:: GIVEN TEXT ::

What is more, if the patient were to take all five diagnoses into account, the probability of correct diagnosis being present in the results is 20%. There is nearly 80% likelihood of a correct diagnosis to be present when three attempts are made. Interestingly, in this scenario, the correct diagnosis would be seen in two out of three attempts for roughly 21% of patients and in all three attempts for nearly 37% of patients.
Even though the last results look promising, the scenario is the least likely to be followed by a patient, who does not have medical knowledge and cannot fully assess the diagnoses. It is doubtful that anyone would like to perform three tests and then compare a maximum of fifteen diagnoses. However, in such a scenario, the correct diagnosis is at roughly 40% probability to be present.
Our clinical practice indicates that a patient is more likely to believe a diagnosis of certainty above 50%. Such certainty was present for roughly 11% of the incorrect diagnoses, and 3% of the correct diagnoses. Luckily, there were no triple incorrect diagnoses with more than 50% certainty. Such low certainties of diagnosis are much more beneficial when analysing the effect of automated self-diagnosis as a whole. A person without medical knowledge could be convinced that their skin condition is not dangerous when a highly certain, but false result occur.

:::

§ **PROBLEMS TO WORK ON**
1. Please copy the skin self-diagnosis text from "Even though the" to "to be present." with no changes.
2. Restate the paragraph of the skin self-diagnosis text that opens with "Even though the last results look promising" as a short bulleted list that keeps its main facts.
3. Translate this sentence from the skin self-diagnosis text into Spanish: "Luckily, there were no triple incorrect diagnoses with more than 50% certainty."
The lines that come next have no connection to the skin self-diagnosis text.

:: DATASET EXCERPT ::

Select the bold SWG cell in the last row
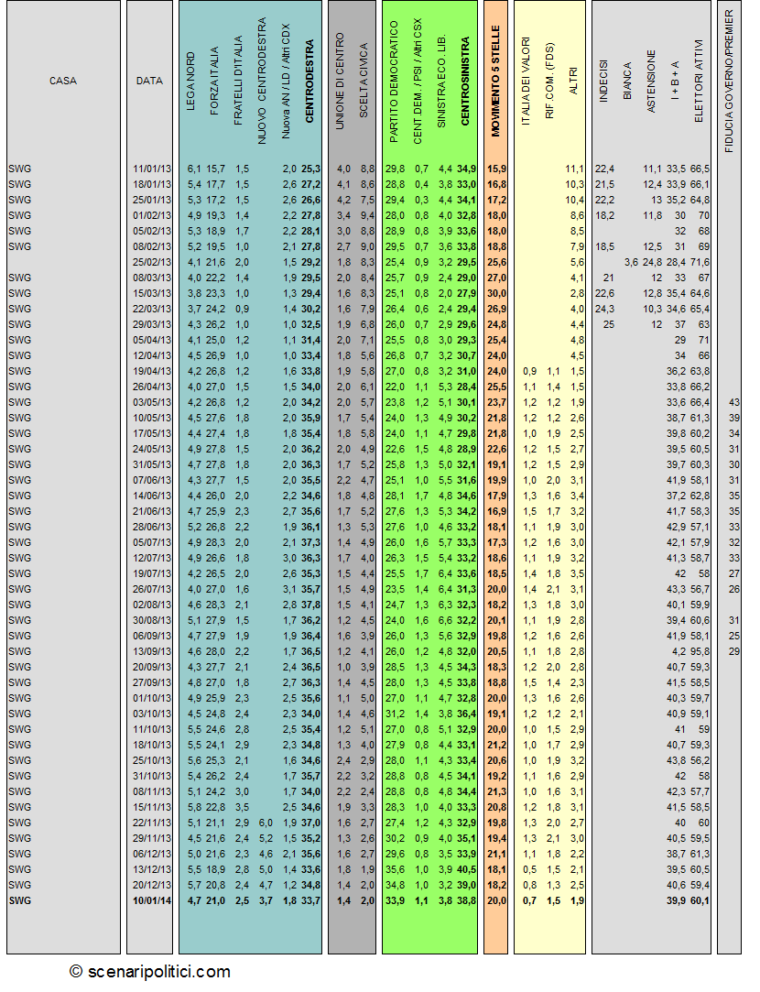Image resolution: width=760 pixels, height=992 pixels. (19, 901)
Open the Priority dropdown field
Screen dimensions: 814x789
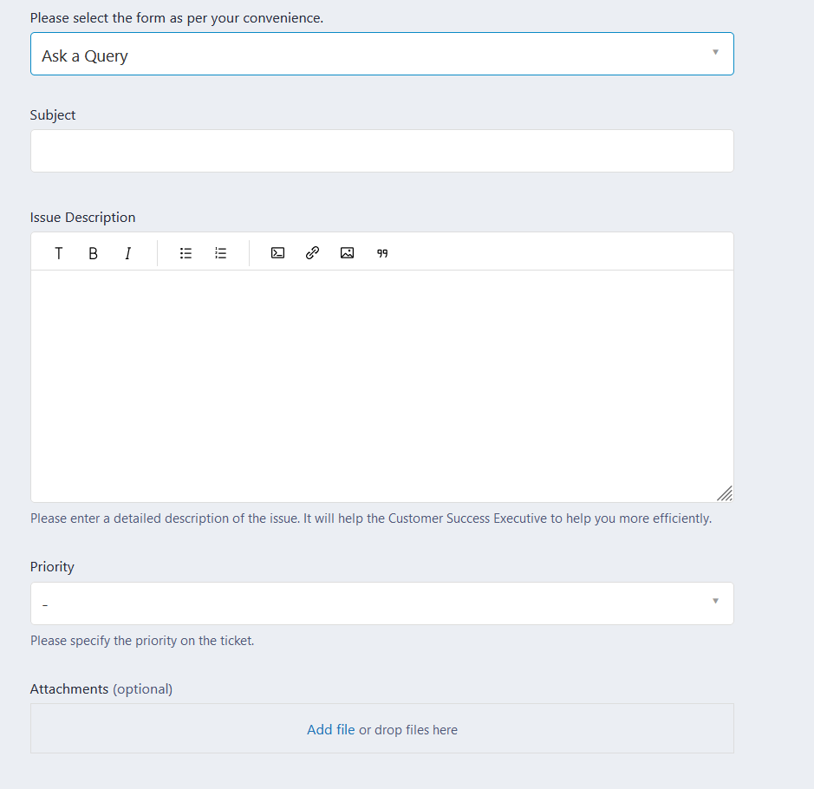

:::

§ **RESPONSES BY TASK**
1.
Even though the last results look promising, the scenario is the least likely to be followed by a patient, who does not have medical knowledge and cannot fully assess the diagnoses. It is doubtful that anyone would like to perform three tests and then compare a maximum of fifteen diagnoses. However, in such a scenario, the correct diagnosis is at roughly 40% probability to be present.

2.
- This scenario is the least likely one for a patient to follow, since a patient lacks medical knowledge and cannot fully assess the diagnoses.
- It is doubtful that anyone would perform three tests and then compare up to fifteen diagnoses.
- In such a scenario, the correct diagnosis is present with roughly 40% probability.

3. Afortunadamente, no hubo diagnósticos incorrectos triples con una certeza superior al 50 %.